##### Available records
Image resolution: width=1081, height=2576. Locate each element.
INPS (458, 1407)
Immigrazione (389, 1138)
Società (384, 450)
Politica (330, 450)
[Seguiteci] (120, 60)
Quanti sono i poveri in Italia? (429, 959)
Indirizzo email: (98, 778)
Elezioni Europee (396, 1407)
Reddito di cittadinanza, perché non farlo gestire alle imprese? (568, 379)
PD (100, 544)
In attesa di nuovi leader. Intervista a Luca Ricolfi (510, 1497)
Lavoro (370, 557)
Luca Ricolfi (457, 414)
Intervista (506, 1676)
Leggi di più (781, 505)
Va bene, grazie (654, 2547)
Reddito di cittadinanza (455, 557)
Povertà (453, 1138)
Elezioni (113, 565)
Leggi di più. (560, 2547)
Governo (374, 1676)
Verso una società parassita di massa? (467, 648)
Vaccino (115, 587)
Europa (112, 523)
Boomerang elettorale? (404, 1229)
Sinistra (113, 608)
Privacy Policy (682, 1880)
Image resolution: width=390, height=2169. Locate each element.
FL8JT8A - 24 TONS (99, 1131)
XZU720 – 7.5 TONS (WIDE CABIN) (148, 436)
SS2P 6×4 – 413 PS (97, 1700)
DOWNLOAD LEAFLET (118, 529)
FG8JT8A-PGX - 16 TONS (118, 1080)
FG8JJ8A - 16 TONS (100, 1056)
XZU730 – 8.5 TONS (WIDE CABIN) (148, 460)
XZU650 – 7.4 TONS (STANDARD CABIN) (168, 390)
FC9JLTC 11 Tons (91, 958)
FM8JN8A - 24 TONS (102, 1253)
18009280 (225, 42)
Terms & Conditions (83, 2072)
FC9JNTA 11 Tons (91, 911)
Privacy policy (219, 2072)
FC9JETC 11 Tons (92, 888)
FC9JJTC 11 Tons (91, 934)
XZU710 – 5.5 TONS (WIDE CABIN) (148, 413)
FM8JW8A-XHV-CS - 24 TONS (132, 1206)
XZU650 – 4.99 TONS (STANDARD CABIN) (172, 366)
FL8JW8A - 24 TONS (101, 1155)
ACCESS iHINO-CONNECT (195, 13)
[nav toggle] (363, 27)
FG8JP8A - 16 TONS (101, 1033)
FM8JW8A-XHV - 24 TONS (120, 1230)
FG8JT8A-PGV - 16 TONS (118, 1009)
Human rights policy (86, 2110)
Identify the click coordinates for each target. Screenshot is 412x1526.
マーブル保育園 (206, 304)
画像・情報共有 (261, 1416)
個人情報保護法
##########
» Exercise:
Output, exactly and with no other text, the line that contains "Human rights policy (86, 2110)" and all lines from there to the end of the records.

» Response area:
Human rights policy (86, 2110)
Identify the click coordinates for each target. Screenshot is 412x1526.
マーブル保育園 (206, 304)
画像・情報共有 (261, 1416)
個人情報保護法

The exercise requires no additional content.